[Opening PROVIDED MATERIAL section]
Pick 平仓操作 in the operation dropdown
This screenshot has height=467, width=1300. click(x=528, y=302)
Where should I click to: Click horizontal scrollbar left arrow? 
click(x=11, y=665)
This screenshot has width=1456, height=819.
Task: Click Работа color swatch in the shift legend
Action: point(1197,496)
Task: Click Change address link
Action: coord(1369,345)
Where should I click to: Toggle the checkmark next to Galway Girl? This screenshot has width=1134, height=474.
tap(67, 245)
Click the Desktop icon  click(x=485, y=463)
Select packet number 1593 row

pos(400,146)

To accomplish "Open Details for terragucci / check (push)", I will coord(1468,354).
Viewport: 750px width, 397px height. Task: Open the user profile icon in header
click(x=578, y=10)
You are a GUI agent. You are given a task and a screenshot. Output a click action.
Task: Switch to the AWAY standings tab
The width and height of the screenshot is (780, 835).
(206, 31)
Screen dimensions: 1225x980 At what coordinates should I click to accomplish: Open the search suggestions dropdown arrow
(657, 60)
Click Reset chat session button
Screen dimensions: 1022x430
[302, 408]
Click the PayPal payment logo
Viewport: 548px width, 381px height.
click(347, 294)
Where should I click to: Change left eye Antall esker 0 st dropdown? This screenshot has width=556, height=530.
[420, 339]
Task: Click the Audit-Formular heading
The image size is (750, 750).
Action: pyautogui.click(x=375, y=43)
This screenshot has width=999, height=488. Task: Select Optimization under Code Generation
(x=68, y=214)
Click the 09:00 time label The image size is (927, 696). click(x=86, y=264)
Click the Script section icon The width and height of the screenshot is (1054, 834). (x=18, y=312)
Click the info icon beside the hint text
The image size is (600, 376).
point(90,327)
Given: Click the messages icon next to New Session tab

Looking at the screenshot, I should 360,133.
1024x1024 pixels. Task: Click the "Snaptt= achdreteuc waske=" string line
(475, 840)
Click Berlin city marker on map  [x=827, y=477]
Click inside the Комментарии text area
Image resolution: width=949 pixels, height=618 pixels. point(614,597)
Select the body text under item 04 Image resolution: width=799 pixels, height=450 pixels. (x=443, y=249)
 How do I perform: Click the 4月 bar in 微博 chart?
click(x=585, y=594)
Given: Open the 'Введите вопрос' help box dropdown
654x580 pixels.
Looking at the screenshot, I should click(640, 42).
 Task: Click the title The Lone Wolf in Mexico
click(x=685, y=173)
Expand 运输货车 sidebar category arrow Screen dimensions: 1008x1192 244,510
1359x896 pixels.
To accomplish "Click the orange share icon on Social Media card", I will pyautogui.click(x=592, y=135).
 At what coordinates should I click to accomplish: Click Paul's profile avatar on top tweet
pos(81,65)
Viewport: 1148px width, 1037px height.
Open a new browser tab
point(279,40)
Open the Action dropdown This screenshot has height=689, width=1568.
[Closing PROVIDED MATERIAL section]
* **DESCRIPTION OF THE TASK**
The entire listing is to be printed once more, word for word.

* **YOUR SOLUTION**
Pick 平仓操作 in the operation dropdown
This screenshot has height=467, width=1300. click(x=528, y=302)
Where should I click to: Click horizontal scrollbar left arrow? 
click(x=11, y=665)
This screenshot has width=1456, height=819.
Task: Click Работа color swatch in the shift legend
Action: point(1197,496)
Task: Click Change address link
Action: coord(1369,345)
Where should I click to: Toggle the checkmark next to Galway Girl? This screenshot has width=1134, height=474.
tap(67, 245)
Click the Desktop icon  click(x=485, y=463)
Select packet number 1593 row

pos(400,146)

To accomplish "Open Details for terragucci / check (push)", I will coord(1468,354).
Viewport: 750px width, 397px height. Task: Open the user profile icon in header
click(x=578, y=10)
You are a GUI agent. You are given a task and a screenshot. Output a click action.
Task: Switch to the AWAY standings tab
The width and height of the screenshot is (780, 835).
(206, 31)
Screen dimensions: 1225x980 At what coordinates should I click to accomplish: Open the search suggestions dropdown arrow
(657, 60)
Click Reset chat session button
Screen dimensions: 1022x430
[302, 408]
Click the PayPal payment logo
Viewport: 548px width, 381px height.
click(347, 294)
Where should I click to: Change left eye Antall esker 0 st dropdown? This screenshot has width=556, height=530.
[420, 339]
Task: Click the Audit-Formular heading
The image size is (750, 750).
Action: pyautogui.click(x=375, y=43)
This screenshot has width=999, height=488. Task: Select Optimization under Code Generation
(x=68, y=214)
Click the 09:00 time label The image size is (927, 696). click(x=86, y=264)
Click the Script section icon The width and height of the screenshot is (1054, 834). (x=18, y=312)
Click the info icon beside the hint text
The image size is (600, 376).
point(90,327)
Given: Click the messages icon next to New Session tab

Looking at the screenshot, I should 360,133.
1024x1024 pixels. Task: Click the "Snaptt= achdreteuc waske=" string line
(475, 840)
Click Berlin city marker on map  [x=827, y=477]
Click inside the Комментарии text area
Image resolution: width=949 pixels, height=618 pixels. point(614,597)
Select the body text under item 04 Image resolution: width=799 pixels, height=450 pixels. (x=443, y=249)
 How do I perform: Click the 4月 bar in 微博 chart?
click(x=585, y=594)
Given: Open the 'Введите вопрос' help box dropdown
654x580 pixels.
Looking at the screenshot, I should click(640, 42).
 Task: Click the title The Lone Wolf in Mexico
click(x=685, y=173)
Expand 运输货车 sidebar category arrow Screen dimensions: 1008x1192 244,510
1359x896 pixels.
To accomplish "Click the orange share icon on Social Media card", I will pyautogui.click(x=592, y=135).
 At what coordinates should I click to accomplish: Click Paul's profile avatar on top tweet
pos(81,65)
Viewport: 1148px width, 1037px height.
Open a new browser tab
point(279,40)
Open the Action dropdown This screenshot has height=689, width=1568.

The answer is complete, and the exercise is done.